There doesn't seem to be any consideration of pacing frequency, which is an important consideration for arrhythmia triggers, resulting from repolarization abnormalities, but also depolarization abnormalities. Extremely high doses of drugs are used to assess the population risk. But does the method yield important information when realistic drug concentrations are used? In the discussion, the comparison to conventional approaches suggests that the presented method isn't necessarily better than conventional methods.

In conclusion, I have struggled to grasp the exceptional novelty of the new metric as presented, especially when considering that the badly needed future state must include a component of precision medicine.

Author Response

We thank the reviewers for their thoughtful suggestions, which we will address in the revised manuscript.

Briefly, we purposely fixed the Hill coefficients to h=1 on the grounds that one drug molecule binding to the channel is sufficient to block the channel and there is no strong evidence for co-operative binding in the literature. Doing so also helped to constrain the degrees of freedom in the face of noisy observations in the public datasets. As noted by Reviewer 2, the quality of the drug measurements varies widely across laboratories and this is particularly noticeable in estimates of Hill coefficients which are therefore less reliable.

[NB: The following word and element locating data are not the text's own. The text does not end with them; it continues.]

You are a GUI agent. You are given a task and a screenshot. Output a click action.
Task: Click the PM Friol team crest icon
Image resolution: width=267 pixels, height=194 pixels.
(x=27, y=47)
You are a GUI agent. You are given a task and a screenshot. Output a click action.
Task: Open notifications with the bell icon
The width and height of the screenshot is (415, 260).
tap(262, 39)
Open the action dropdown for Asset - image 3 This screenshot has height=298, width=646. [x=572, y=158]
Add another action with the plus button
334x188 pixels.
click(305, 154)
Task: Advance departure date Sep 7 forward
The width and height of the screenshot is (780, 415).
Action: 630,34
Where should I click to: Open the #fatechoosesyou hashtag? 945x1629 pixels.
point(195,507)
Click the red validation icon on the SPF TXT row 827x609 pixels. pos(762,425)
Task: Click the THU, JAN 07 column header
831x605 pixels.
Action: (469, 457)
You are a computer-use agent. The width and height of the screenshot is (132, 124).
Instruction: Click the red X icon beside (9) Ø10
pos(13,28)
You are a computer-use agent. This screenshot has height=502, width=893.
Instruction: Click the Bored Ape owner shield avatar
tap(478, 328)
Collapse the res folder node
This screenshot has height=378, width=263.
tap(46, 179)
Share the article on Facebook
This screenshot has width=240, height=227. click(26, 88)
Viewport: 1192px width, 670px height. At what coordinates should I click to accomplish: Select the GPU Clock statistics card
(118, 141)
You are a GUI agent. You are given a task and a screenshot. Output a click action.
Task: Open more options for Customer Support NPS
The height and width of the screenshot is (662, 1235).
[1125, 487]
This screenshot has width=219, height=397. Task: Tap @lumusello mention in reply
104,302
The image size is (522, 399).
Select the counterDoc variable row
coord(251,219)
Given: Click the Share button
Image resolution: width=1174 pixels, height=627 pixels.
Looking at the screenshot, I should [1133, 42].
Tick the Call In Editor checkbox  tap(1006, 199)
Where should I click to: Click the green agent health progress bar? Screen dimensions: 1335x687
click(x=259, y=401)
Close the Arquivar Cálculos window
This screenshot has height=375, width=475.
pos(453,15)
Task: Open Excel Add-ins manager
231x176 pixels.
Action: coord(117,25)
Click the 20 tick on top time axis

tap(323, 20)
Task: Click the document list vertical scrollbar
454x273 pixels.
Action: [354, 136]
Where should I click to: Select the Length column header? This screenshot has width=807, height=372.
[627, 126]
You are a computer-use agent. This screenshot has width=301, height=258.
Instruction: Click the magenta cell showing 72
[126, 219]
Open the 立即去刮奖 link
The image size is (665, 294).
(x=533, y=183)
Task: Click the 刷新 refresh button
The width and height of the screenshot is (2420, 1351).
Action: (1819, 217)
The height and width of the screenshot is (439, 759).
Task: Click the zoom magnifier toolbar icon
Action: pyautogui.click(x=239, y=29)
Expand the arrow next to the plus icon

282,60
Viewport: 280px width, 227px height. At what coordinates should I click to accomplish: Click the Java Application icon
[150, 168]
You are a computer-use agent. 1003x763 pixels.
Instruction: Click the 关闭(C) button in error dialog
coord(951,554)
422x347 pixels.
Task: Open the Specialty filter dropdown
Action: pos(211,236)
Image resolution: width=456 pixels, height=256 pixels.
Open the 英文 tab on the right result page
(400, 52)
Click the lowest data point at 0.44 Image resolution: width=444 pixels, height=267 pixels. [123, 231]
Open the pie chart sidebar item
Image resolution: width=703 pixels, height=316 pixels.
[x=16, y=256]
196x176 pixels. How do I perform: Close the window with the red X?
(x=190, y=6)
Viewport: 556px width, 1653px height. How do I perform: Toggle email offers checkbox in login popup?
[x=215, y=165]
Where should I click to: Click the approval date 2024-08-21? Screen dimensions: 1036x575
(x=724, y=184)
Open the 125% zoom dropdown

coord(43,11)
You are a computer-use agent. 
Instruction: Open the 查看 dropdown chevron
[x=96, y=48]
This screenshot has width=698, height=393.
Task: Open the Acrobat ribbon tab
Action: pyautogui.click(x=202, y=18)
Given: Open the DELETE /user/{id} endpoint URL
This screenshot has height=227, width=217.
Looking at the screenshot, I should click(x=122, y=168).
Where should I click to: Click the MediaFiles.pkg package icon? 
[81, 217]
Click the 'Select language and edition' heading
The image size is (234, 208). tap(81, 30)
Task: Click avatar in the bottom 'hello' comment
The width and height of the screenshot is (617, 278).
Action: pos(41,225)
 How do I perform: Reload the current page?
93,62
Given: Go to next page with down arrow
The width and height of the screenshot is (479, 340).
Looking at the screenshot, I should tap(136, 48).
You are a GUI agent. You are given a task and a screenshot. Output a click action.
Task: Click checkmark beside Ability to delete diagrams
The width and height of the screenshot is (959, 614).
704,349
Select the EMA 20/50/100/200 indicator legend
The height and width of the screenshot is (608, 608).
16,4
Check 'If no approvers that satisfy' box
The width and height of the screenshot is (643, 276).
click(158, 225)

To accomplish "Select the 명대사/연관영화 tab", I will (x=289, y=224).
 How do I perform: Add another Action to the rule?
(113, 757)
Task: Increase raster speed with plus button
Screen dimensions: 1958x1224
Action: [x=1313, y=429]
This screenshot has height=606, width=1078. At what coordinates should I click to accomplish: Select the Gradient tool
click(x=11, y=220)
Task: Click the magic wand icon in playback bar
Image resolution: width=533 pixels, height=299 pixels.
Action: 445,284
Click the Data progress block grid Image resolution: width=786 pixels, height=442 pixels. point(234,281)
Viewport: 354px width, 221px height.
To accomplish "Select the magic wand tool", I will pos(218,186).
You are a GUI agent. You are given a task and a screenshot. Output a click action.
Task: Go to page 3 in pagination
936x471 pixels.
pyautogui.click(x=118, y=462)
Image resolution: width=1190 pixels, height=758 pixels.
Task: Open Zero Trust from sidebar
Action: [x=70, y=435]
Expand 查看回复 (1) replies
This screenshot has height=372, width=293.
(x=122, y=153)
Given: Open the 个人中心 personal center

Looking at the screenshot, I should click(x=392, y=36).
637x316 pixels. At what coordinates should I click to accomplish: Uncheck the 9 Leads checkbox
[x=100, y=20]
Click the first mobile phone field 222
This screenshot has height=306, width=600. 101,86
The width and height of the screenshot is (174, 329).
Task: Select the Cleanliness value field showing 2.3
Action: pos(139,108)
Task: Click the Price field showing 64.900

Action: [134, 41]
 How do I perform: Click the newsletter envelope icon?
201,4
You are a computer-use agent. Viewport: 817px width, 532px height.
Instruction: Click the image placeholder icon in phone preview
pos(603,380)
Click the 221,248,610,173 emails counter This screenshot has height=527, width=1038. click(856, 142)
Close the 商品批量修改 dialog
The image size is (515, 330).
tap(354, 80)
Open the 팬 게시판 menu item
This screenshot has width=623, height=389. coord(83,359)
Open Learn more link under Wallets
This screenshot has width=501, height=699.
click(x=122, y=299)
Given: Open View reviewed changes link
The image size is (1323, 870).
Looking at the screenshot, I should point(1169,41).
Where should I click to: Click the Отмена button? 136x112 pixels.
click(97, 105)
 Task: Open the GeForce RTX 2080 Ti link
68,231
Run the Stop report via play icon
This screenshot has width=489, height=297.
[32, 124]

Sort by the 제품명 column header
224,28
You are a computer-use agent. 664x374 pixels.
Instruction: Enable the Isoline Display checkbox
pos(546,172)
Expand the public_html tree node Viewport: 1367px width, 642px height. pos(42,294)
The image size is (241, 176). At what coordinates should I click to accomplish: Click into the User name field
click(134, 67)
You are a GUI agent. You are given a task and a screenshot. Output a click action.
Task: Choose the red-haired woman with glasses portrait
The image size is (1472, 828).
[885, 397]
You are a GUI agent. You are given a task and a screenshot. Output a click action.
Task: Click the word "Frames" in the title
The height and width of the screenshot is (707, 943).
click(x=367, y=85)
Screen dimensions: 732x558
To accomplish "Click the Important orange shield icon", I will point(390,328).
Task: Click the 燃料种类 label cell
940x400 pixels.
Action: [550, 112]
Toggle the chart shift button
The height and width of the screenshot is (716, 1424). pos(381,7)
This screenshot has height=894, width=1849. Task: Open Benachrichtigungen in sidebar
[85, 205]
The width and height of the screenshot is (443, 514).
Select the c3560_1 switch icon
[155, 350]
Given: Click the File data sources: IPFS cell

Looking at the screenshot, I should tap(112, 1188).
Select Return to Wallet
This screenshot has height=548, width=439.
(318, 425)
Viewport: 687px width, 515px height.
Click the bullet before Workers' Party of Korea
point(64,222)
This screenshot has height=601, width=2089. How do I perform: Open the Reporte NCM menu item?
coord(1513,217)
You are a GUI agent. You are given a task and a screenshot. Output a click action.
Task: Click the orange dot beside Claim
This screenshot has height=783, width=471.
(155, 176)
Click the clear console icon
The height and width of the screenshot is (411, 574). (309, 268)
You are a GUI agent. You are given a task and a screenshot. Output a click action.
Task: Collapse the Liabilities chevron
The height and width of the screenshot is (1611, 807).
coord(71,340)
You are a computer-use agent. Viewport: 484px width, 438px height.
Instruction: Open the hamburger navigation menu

The dose-dependent curves of multi-channel block (Figure 6) are plotted for all four dimensions in the Supplementary Dataset. We omitted GKs and GNaL from Figure 6 in an attempt at brevity since they do not add much to the story.

It is true that pacing frequency was not considered in this study.

The drugs were assessed across a range of doses (1x to 30x) but dosage only had a minimal impact on accuracy (88.1% to 90.8%) as shown in Figure 8A.

Finally, we emphasize that the metric’s novelty lies in deriving a simple linear model from biophysical principles of ion-channel blockade rather than blind statistical model fitting.